There’s no point in doing work for clients if you can’t prove that you are doing it.

We’re constantly reviewing our tracking and reporting processes, to keep up with developments in SEO – and satisfy our very demanding clients (and quite right that they are demanding).

Especially with the credit crunch, value for money is incredibly important, so how do we prove that we are worth it.

If only we could add tracking code to every story that is distributed, but that is never going to happen and our clients know that they are never going to get neat statistics on conversions for PR campaigns, as they do for PPC. But, we can provide a lot of information on keyword rankings for our press releases on the different sites that they appear.

We use Advanced Web Ranking reports, customising them to track a set of important keywords in the releases.

How do we know which sites to track?
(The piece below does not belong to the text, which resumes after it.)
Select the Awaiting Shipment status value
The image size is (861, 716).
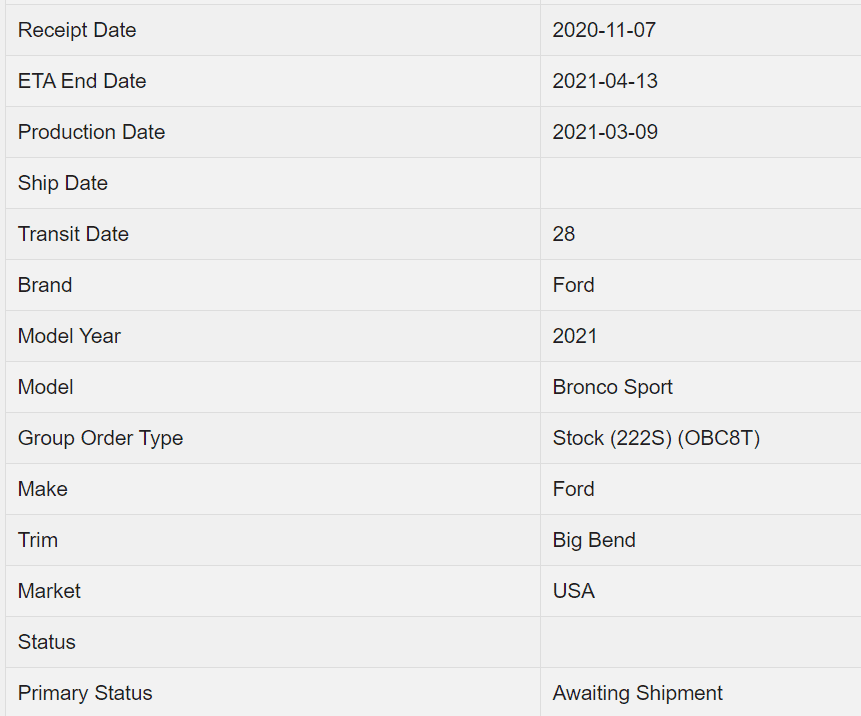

Well, there are loads of tools out there Google Alerts being the most famous, that promise to send you notification of results for any search you want. You can set it to search for the exact wording of an extract of a story.

Sadly I’ve not been impressed with these automated results – they often miss blog posts and are not very friendly to languages other than English…

So, back to square one, we manually search for unique phrases in the release on the main search engines and record the domains.

Some of our clients are only interested in the number of links published on the release and so we can provide them with that. This isn’t necessarily the best way to judge a release’s success. If you are lucky enough to get your story on the BBC (yeah, good luck with that), then there will 0 (zero) links included – and your company name may well even be removed!

I’m currently checking out Trackur – hoping this might add an extra dimension to our reporting.

What would you like to see in an SEO-PR report?